Department of Statistics and Operations Research, Tel Aviv University, Tel Aviv, Israel.
Department of Epidemiology, Harvard T.H. Chan School of Public Health, Boston, MA, USA.
Int J Epidemiol. 2021 Jul 9;50(3):1030-1037. doi: 10.1093/ije/dyaa278.
Molecular pathological epidemiology research provides information about pathogenic mechanisms. A common study goal is to evaluate whether the effects of risk factors on disease incidence vary between different disease subtypes. A popular approach to carrying out this type of research is to implement a multinomial regression in which each of the non-zero values corresponds to a bona fide disease subtype. Then, heterogeneity in the exposure effects across subtypes is examined by comparing the coefficients of the exposure between the different subtypes. In this paper, we explain why this common method potentially cannot recover causal effects, even when all confounders are measured, due to a particular type of selection bias. This bias can be explained by recognizing that the multinomial regression is equivalent to a series of logistic regressions; each compares cases of a certain subtype to the controls. We further explain how this bias arises using directed acyclic graphs and we demonstrate the potential magnitude of the bias by analysis of a hypothetical data set and by a simulation study.
分子病理流行病学研究提供了有关发病机制的信息。

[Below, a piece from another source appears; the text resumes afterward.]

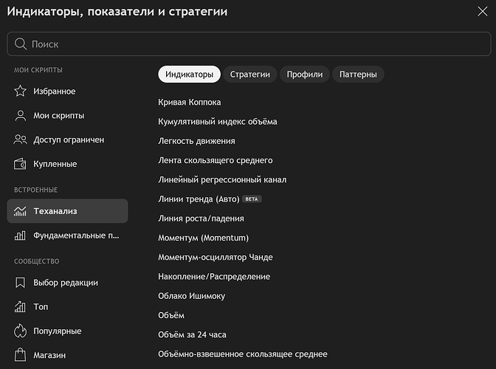Open the Профили tab
This screenshot has width=496, height=369.
pos(304,75)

一个常见的研究目标是评估危险因素对疾病发病率的影响是否在不同疾病亚型之间存在差异。一种常用的方法是实施多分类回归,其中每个非零值对应于一个真正的疾病亚型。然后,通过比较不同亚型之间暴露因素的系数,来检查暴露因素在不同亚型之间的效应异质性。在本文中,我们解释了为什么即使所有混杂因素都被测量了,由于特定类型的选择偏差,这种常见的方法也可能无法恢复因果效应。这种偏差可以通过认识到多分类回归等同于一系列逻辑回归来解释;每个回归都将特定亚型的病例与对照组进行比较。我们进一步使用有向无环图解释了这种偏差是如何产生的,并用假设数据集的分析和模拟研究展示了这种偏差的潜在程度。